→ Task description
In the entries that follow, the lines from the one with "ଉତ୍ପାଦଗୁଡିକ (33, 2329)" through the one with "Termékek (95, 119)" are the ones to write out, exactly and with both ends included. Nothing else should appear.

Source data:
>>>
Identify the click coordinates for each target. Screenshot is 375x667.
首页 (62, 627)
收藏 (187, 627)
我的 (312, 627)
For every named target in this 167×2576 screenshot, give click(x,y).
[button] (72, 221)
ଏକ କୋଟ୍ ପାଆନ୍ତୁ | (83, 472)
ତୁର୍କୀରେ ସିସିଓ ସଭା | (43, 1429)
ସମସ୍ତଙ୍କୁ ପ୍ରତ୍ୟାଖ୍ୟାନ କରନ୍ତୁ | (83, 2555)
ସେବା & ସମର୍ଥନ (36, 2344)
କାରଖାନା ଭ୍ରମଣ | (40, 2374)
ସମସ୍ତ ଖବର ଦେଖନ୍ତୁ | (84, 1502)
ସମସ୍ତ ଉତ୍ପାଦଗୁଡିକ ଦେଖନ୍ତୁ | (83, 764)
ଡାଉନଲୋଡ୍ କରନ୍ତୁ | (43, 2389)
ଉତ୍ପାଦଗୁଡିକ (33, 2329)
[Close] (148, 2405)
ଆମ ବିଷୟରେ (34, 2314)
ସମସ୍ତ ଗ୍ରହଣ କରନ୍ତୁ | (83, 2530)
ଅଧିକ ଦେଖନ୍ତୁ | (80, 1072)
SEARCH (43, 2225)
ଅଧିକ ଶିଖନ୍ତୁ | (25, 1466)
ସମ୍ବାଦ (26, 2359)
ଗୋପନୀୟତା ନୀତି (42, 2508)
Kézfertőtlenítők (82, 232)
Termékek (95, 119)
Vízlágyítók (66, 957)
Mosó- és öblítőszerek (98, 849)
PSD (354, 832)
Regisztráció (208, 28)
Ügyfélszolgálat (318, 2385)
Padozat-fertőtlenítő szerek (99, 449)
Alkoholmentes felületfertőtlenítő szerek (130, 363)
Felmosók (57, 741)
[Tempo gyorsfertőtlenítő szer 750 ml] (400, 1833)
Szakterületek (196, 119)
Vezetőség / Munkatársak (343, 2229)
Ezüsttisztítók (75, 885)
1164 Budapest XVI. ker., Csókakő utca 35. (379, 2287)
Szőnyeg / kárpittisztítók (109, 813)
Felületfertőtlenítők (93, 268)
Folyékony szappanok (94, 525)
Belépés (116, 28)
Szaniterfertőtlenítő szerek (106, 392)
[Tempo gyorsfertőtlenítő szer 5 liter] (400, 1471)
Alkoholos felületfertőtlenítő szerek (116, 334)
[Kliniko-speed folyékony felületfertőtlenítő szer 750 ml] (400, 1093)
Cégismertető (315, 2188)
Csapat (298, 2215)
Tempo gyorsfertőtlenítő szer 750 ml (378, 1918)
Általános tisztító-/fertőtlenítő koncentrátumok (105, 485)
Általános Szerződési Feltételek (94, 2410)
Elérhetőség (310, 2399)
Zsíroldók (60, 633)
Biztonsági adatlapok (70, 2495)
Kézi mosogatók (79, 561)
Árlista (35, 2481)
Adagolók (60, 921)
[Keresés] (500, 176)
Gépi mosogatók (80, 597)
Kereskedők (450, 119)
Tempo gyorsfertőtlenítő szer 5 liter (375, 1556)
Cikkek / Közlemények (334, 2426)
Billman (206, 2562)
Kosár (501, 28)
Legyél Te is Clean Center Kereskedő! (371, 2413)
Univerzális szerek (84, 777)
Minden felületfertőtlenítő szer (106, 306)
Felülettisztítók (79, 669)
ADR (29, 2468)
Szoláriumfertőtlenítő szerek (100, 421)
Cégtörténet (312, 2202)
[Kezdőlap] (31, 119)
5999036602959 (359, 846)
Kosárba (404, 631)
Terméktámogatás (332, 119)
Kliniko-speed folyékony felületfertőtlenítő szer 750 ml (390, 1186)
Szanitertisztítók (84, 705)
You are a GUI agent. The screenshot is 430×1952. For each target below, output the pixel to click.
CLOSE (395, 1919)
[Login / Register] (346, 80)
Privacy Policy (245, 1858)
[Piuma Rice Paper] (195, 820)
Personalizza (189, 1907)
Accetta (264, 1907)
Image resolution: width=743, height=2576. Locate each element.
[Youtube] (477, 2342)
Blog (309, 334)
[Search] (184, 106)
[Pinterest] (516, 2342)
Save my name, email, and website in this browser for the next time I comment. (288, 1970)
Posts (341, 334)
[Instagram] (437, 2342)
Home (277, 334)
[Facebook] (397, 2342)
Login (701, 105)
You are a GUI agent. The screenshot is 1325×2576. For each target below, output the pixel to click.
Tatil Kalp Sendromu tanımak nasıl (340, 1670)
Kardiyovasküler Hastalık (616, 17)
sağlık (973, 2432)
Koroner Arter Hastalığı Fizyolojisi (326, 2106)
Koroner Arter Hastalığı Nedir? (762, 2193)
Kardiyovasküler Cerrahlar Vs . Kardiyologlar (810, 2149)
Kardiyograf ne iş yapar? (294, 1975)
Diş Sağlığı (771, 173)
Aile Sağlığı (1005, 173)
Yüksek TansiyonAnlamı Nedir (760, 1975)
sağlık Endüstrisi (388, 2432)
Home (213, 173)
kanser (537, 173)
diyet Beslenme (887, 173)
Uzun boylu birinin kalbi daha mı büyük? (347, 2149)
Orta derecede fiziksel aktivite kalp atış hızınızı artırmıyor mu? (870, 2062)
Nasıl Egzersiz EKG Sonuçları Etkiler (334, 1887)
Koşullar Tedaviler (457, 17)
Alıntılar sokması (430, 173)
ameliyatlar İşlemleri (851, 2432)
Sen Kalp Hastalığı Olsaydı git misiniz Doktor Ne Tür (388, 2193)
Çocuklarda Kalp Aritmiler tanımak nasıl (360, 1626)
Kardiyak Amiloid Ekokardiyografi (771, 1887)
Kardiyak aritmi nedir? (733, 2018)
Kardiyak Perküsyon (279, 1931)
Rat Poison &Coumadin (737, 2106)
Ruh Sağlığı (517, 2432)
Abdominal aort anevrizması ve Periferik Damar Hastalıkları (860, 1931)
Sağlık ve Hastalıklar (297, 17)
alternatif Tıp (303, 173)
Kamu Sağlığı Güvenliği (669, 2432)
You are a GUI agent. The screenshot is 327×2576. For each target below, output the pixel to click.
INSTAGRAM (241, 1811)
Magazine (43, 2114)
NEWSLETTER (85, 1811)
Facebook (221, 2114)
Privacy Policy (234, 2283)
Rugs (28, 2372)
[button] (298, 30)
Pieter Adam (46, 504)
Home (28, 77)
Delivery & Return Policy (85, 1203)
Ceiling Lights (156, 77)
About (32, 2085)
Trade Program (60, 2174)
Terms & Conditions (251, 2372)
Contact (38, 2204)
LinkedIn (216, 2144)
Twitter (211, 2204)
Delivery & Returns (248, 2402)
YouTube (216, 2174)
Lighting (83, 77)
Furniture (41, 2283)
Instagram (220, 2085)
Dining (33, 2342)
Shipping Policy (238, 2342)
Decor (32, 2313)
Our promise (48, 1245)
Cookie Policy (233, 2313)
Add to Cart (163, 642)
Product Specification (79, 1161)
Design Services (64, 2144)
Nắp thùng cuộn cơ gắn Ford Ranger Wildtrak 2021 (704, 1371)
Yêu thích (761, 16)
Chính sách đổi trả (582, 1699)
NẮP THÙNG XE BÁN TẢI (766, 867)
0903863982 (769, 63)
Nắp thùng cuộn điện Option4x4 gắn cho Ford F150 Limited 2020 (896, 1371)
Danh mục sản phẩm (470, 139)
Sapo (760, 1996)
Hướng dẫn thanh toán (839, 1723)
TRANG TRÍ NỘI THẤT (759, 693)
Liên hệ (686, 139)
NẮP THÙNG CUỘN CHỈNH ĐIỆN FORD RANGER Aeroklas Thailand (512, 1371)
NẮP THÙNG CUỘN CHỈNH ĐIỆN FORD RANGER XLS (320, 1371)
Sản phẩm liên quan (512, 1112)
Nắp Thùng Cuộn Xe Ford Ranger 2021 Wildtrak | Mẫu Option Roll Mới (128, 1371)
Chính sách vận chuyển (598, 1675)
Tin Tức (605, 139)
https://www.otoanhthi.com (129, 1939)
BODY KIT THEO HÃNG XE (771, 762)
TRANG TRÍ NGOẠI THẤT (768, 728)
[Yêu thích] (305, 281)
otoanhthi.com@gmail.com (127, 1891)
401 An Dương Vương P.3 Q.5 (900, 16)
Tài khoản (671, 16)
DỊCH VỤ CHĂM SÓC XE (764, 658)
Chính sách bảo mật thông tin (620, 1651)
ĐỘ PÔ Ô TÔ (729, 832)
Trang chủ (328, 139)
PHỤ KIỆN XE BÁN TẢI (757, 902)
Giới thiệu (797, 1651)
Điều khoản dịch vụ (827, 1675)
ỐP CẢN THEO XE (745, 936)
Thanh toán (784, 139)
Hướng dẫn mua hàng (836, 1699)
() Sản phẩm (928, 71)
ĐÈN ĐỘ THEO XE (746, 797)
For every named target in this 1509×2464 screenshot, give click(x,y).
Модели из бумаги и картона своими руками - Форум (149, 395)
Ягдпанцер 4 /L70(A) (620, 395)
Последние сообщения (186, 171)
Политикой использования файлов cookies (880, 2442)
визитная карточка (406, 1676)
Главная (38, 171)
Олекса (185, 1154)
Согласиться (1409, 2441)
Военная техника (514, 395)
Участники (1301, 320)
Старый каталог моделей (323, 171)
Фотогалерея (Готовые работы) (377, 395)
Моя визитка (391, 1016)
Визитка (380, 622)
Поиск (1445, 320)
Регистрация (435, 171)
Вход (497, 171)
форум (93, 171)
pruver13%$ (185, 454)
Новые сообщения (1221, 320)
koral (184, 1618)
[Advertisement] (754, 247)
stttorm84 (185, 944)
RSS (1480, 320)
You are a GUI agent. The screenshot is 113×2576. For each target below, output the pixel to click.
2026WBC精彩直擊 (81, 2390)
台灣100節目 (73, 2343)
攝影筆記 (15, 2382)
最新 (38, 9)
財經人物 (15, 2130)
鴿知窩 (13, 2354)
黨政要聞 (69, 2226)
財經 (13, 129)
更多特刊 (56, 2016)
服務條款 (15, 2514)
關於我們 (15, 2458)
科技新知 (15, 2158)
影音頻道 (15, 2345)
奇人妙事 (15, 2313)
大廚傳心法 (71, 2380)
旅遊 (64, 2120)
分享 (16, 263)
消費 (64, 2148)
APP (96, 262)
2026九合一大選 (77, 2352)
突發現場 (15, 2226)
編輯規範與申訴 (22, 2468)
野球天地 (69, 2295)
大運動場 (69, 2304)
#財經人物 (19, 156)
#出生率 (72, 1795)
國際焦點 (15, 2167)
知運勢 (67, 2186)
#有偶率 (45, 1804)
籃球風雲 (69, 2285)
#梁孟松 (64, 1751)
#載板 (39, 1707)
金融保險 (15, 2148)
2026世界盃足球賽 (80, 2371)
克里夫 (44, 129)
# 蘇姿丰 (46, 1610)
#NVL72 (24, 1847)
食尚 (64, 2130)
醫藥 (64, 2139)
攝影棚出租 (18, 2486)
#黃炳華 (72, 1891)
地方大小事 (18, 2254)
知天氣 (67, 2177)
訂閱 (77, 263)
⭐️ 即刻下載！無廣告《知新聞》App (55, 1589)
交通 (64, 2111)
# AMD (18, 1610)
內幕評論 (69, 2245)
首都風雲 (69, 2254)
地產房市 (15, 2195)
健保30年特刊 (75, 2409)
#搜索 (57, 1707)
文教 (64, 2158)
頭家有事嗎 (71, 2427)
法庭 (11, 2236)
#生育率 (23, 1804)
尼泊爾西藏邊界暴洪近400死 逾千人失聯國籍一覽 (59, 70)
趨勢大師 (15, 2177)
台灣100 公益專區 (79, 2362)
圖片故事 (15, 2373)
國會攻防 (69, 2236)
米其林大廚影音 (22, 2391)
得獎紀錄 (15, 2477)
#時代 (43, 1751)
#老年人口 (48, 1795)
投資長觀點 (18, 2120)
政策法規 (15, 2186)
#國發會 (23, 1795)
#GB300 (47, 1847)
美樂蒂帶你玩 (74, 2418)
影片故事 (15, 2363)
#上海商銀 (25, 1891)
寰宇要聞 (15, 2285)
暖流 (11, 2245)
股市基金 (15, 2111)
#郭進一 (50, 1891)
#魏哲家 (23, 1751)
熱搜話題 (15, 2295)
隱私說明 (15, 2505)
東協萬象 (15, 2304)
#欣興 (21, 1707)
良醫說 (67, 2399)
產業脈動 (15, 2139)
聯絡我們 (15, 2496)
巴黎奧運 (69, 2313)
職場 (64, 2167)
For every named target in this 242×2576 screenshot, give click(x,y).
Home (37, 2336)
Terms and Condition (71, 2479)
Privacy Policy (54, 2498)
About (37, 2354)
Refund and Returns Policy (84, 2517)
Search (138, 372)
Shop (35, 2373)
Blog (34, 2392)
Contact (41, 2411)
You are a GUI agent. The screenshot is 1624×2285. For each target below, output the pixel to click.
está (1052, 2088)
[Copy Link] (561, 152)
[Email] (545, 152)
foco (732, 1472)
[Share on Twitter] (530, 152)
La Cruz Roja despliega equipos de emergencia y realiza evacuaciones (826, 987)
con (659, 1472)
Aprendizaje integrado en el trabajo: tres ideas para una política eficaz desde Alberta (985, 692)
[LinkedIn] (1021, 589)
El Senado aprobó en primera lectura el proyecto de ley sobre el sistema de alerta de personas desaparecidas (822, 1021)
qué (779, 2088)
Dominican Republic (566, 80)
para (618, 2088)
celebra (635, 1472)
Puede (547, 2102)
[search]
<<<
→ Answer to this task
ଉତ୍ପାଦଗୁଡିକ (33, 2329)
[Close] (148, 2405)
ଆମ ବିଷୟରେ (34, 2314)
ସମସ୍ତ ଗ୍ରହଣ କରନ୍ତୁ | (83, 2530)
ଅଧିକ ଦେଖନ୍ତୁ | (80, 1072)
SEARCH (43, 2225)
ଅଧିକ ଶିଖନ୍ତୁ | (25, 1466)
ସମ୍ବାଦ (26, 2359)
ଗୋପନୀୟତା ନୀତି (42, 2508)
Kézfertőtlenítők (82, 232)
Termékek (95, 119)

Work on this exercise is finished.